● Your objective:
Using the material that follows, work out how many lines include the word "agent". Your answer should be that number only.

● ● ● ●

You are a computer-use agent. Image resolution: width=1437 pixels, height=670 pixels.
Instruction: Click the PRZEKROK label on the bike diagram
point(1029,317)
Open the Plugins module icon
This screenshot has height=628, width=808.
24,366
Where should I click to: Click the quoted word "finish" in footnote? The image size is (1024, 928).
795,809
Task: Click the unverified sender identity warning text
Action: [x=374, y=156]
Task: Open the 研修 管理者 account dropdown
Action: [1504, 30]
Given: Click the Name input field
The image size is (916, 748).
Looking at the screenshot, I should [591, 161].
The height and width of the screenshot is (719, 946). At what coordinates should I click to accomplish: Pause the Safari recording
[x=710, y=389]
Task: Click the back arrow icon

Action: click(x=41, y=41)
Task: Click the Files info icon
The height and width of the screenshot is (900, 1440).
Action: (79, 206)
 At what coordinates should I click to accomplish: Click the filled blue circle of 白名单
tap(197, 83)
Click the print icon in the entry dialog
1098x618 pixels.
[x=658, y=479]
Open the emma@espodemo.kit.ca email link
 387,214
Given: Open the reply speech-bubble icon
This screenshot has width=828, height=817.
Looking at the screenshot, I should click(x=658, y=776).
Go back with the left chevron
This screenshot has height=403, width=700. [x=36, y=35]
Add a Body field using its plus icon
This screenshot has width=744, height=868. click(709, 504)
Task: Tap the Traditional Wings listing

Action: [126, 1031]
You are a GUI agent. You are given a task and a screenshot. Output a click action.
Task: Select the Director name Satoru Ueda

● ● ● ●

● Response:
2